Paola Tabet was born into a family of communist intellectuals, some of whom emigrated to the United States.  She spent her childhood in Manhattan and returned to Italy with her family after World War II. From adolescence she took part in the organization of young communists. However, the Hungarian Revolution of 1956 and a six-month stay in Russia ended her Communist sympathy. This subsequently led her to avoid any political organization.

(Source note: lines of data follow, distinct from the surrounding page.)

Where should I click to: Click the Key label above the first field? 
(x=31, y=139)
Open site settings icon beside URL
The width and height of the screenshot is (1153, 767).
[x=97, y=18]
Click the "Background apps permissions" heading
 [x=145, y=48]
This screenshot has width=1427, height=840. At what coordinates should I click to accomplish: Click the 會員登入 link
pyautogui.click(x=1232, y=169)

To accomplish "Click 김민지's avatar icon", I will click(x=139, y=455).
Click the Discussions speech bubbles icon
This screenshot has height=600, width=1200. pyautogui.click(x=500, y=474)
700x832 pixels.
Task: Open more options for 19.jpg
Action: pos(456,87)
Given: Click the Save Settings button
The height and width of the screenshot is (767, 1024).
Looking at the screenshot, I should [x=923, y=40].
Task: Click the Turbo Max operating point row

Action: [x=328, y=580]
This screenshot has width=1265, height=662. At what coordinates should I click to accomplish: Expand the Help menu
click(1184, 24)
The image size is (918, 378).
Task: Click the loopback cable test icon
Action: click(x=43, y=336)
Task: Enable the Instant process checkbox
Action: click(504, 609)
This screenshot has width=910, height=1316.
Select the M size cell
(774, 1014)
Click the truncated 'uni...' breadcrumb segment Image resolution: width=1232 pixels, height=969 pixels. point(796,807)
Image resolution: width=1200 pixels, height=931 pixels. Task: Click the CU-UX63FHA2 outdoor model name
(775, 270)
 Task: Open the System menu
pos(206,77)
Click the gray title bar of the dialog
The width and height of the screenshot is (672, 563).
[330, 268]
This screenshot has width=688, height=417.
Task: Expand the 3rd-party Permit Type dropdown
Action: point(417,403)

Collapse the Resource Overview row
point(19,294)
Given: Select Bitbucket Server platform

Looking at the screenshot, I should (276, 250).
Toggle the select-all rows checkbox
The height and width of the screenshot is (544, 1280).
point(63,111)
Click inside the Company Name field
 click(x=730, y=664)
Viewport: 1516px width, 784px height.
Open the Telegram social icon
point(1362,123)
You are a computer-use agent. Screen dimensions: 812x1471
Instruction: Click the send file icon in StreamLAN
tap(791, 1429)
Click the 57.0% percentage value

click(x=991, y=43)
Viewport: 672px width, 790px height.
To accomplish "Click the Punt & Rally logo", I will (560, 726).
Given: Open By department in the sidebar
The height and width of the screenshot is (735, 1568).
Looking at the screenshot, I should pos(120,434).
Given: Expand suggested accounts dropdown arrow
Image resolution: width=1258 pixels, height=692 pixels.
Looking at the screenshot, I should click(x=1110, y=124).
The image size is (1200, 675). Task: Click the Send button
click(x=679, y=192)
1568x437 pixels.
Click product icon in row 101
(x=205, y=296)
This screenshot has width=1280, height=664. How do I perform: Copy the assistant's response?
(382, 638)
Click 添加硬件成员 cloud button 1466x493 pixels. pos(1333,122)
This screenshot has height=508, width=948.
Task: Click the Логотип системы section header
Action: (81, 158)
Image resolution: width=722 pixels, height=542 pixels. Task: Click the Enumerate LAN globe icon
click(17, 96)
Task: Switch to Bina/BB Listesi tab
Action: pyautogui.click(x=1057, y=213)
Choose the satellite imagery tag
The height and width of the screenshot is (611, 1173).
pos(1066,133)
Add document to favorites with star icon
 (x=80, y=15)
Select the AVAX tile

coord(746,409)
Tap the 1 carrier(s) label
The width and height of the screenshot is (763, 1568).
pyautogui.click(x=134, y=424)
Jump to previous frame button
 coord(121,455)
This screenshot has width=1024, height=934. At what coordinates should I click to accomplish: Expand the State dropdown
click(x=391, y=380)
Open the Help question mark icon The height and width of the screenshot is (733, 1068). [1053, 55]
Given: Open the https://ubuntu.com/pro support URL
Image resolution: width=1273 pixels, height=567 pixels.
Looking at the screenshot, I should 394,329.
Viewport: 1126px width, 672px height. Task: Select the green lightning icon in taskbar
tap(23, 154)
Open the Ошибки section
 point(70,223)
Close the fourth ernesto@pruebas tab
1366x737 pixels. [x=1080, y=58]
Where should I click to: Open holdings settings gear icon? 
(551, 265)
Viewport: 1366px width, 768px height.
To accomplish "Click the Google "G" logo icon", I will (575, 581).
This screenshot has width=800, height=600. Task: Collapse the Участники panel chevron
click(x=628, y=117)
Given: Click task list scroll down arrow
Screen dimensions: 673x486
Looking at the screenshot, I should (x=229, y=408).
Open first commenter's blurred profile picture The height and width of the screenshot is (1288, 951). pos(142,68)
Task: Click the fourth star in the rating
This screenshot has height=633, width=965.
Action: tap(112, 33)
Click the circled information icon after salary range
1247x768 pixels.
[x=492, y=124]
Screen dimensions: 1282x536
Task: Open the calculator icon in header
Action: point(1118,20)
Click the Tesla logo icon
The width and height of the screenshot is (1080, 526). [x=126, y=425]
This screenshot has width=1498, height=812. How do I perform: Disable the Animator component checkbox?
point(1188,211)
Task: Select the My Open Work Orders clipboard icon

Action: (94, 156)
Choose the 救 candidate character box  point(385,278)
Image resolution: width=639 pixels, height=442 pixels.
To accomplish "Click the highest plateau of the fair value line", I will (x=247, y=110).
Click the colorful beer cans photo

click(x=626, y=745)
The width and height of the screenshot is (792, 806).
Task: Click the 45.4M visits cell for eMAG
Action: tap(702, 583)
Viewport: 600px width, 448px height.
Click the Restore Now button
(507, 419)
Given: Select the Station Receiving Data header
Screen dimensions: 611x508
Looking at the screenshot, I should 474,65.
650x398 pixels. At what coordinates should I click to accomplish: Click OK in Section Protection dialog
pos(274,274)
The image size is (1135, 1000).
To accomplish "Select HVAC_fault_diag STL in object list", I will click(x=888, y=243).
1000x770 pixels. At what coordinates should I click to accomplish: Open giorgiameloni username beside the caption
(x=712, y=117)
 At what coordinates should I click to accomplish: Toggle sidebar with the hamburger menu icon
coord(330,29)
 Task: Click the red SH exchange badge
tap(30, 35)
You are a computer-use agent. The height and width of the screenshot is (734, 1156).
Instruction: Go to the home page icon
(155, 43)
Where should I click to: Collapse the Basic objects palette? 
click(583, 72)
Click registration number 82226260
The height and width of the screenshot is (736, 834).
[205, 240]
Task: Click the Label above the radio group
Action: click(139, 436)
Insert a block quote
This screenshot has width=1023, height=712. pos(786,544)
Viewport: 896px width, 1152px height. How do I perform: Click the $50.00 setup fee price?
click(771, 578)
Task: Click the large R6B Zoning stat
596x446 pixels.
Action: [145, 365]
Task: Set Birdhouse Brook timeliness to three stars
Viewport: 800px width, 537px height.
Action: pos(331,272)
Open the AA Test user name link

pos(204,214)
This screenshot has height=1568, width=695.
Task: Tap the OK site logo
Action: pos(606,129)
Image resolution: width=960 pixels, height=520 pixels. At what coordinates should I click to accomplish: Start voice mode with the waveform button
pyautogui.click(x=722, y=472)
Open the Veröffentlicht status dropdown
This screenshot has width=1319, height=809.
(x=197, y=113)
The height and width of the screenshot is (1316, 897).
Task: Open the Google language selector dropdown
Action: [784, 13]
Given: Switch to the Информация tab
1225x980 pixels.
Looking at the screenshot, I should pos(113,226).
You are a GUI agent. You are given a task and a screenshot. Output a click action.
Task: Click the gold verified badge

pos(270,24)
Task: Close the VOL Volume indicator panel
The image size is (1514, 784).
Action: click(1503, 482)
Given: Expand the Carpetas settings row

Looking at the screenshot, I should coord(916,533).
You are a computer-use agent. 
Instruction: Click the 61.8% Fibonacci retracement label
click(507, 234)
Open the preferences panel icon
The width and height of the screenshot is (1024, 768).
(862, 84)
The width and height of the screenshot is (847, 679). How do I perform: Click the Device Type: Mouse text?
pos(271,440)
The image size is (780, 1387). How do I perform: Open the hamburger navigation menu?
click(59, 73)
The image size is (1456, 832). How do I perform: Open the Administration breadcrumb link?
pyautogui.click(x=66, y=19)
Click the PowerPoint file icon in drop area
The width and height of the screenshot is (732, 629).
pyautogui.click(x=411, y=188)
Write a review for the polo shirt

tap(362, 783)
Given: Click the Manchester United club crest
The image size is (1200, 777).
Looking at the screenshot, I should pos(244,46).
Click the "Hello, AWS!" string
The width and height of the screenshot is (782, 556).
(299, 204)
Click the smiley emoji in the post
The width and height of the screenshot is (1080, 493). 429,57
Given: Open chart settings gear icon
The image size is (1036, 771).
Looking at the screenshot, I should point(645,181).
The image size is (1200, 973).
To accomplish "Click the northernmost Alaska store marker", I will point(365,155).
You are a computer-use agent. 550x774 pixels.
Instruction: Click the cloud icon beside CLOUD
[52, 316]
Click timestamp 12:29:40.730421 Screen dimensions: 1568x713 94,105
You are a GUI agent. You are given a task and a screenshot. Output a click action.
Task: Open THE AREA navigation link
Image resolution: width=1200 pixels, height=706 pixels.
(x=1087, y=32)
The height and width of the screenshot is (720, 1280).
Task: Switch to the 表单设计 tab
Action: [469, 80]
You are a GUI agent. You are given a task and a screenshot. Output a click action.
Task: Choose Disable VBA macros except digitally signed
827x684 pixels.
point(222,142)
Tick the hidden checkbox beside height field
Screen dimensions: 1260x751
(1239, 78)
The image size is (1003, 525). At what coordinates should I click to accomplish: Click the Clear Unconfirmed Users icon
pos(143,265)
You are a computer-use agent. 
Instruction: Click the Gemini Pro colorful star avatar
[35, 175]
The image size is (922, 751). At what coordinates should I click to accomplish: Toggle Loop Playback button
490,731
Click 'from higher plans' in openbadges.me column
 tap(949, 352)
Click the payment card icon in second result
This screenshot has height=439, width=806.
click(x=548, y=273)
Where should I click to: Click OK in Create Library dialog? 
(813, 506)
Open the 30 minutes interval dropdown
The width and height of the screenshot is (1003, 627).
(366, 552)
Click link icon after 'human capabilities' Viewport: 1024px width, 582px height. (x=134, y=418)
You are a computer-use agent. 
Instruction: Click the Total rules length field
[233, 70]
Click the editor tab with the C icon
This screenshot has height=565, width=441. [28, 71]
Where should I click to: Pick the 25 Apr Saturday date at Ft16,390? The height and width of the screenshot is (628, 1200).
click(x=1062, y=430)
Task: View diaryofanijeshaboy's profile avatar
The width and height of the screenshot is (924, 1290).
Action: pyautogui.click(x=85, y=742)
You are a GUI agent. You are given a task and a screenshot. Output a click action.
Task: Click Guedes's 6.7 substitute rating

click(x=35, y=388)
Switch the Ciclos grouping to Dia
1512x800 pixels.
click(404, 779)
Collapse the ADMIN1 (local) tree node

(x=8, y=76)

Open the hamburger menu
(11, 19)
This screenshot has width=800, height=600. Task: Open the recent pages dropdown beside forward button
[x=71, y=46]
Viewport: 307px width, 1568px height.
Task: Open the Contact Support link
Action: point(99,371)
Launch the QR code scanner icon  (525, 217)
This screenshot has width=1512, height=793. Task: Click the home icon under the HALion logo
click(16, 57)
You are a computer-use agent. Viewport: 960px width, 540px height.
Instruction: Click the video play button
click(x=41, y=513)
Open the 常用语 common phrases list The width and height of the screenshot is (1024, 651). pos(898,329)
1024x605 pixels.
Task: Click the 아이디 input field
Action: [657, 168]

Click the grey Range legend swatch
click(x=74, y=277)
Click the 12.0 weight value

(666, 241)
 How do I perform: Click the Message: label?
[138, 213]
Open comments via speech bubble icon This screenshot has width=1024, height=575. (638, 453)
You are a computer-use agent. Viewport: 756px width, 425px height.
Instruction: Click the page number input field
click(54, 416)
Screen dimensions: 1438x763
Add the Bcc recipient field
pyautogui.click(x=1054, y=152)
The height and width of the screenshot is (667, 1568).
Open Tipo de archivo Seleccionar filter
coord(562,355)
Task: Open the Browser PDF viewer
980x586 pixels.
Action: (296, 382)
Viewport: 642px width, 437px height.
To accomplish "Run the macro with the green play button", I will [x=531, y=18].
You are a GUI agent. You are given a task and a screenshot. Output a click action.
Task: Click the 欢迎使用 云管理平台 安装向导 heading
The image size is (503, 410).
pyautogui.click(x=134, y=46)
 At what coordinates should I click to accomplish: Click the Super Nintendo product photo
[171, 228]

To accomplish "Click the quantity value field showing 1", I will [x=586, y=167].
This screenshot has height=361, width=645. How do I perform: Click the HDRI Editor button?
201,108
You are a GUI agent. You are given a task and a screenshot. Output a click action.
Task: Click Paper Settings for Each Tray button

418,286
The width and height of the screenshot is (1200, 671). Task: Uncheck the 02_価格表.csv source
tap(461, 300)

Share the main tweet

Trained as a philologist, she initially took an interest in everything including folklore , such as tales, songs and popular writings. She did field research, particularly on kinship in Calabria.  She left the university at the turn of the 1970s, divorced and left for Tunisia. She met a hippie group from the American West Coast whose anti-authoritarian model and collective life outside family and marital stability encouraged her to raise her twin sons, with whom he lived for some years in other hippie communities in Italy. Here she was confronted with more traditional gender relations and homophobia,  which prompted her to work on gender inequalities and to return to university  to study anthropology, influenced by of work by Lévi-Strauss .  She received a scholarship and then a research position at the University of Pisa where she founded a university feminist think tank, and undertook the study of the sexual division of labor and tools.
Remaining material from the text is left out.